Affaires
MEDLOG : Une offre et une demande logistique à deux vitesses
L’offre logistique est dominée par des prestataires internationaux.
Peu d’entreprises opèrent dans le segment des produits à température dirigée.
Les prestations logistiques sont demandées par les multinationales tandis que les entreprises marocaines n’ont recours qu’au transport ou au stockage.

«Quand vous vous retrouvez avec un coût direct de 10 et que l’on vous propose une prestation à 12, vous ne voyez pas vraiment l’intérêt d’externaliser votre logistique». Ce constat de Ali Lahlou, directeur général de l’entreprise de produits surgelés King Generation, explique en grande partie les réticences des entreprises marocaines à confier leurs coûts de logistique à des prestataires externes. L’opérateur sait de quoi il parle puisqu’il s’est lancé dans la logistique plus par nécessité que par vocation initiale «Nous avions pris conscience que la potentiel du marché des surgelés était prometteur et qu’il est nécessaire de s’adosser à une bonne prestation logistique pour accompagner notre activité. Le problème est que nous n’avons pas trouvé de prestataires pour externaliser notre logistique. Nous avons donc pensé que c’était l’occasion de développer un nouveau métier». Créée à la fin de l’année 1994, l’entreprise Fisher King, rebaptisée King Generation en 2004, a donc donné naissance en 2009 à Logicold, une filiale spécialisée à l’origine dans la logistique du producteur et distributeur de produits surgelés King génération, mais qui a rapidement trouvé d’autres marchés. Logicold compte aujourd’hui une quinzaine de producteurs et d’importateurs de produits alimentaires. «Dans une approche d’externalisation, quand vous faites une offre de prestation logistique à un grand groupe, il s’agit d’un coût global. Les entreprises oublient souvent que, dans un processus intégré, il y a des coûts cachés qu’un prestataire logistique peut faire économiser. Autant une multinationale parvient à bien maîtriser l’ensemble de ses coûts, autant une PME a plus de mal à faire ressortir l’ensemble de ses coûts cachés. Il est nécessaire que l’entreprise ait déjà une certaine maîtrise de ses coûts pour pouvoir évaluer et juger de l’intérêt d’une externalisation», indique M. Lahlou.
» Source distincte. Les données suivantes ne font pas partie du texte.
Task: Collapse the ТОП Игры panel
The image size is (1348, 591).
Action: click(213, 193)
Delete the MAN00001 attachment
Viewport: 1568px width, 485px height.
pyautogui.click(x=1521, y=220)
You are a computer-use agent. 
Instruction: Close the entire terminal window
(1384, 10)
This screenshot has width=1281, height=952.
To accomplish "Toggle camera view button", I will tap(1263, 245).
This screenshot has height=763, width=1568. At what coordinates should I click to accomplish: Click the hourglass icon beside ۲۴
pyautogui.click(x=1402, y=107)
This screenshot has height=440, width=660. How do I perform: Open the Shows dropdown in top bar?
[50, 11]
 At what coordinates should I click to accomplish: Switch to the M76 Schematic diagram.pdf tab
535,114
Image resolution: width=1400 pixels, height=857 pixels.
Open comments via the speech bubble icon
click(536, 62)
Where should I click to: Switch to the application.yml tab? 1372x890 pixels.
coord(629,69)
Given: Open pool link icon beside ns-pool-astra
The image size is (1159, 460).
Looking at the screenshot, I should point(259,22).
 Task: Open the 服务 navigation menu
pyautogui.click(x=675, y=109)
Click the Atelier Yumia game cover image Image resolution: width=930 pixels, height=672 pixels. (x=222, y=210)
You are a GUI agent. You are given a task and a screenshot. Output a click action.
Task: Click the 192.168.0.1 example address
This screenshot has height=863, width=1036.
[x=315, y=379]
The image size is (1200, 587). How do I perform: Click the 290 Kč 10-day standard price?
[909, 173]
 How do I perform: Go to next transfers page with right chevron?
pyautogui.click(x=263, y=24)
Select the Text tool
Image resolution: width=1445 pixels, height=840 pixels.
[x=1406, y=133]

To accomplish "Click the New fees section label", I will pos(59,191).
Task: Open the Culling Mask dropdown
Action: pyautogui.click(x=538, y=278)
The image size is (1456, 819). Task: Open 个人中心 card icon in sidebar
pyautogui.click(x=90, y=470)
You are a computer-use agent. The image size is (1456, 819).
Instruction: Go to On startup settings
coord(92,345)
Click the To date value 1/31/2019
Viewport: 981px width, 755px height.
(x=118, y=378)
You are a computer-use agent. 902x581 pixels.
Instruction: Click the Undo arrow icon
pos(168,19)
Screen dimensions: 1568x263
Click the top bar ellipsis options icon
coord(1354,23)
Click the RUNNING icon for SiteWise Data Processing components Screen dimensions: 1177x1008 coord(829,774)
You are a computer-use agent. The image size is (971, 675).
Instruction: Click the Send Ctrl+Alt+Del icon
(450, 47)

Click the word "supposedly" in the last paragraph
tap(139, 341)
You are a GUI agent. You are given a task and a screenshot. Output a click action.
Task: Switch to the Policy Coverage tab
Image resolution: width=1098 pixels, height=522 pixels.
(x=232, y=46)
La logistique compatible avec le métier de commercial ?
Les entreprises offrant une large palette de services logistiques sont peu nombreuses: on en compte moins d’une dizaine sur tout le territoire marocain. En outre, ces mêmes sociétés sont pour la plupart affiliées à de grands groupes européens. «Les premières entreprises qui ont commencé à entreprendre l’externalisation de leur logistique ont été, sans conteste, les multinationales. Tout un métier s’est ensuite créé autour de cette activité. Généralement, ces sociétés internationales font appel à des prestataires internationaux afin d’externaliser leur logistique», explique M. Lahlou. Le marché de l’offre est encore plus restreint quand on en vient à la logistique externalisée des produits à température dirigée. «Il existe très peu d’opérateurs actifs, deux ou trois: Logismar, Logicold et une autre entreprise marocaine se situant à mi-chemin entre les deux», selon Ali Lahlou. Effectivement, Logismar est le premier opérateur historique de logistique au Maroc. Le groupe qui compte plusieurs filiales dans la distribution, le transport et le stockage, est l’un des acteurs de cette activité qui se développe à la faveur de l’expansion de la distribution moderne. Cet opérateur a eu l’opportunité de nouer un partenariat solide avec la chaîne de restauration Mac Donald’s lors de l’implantation de son premier restaurant au Maroc en 1992.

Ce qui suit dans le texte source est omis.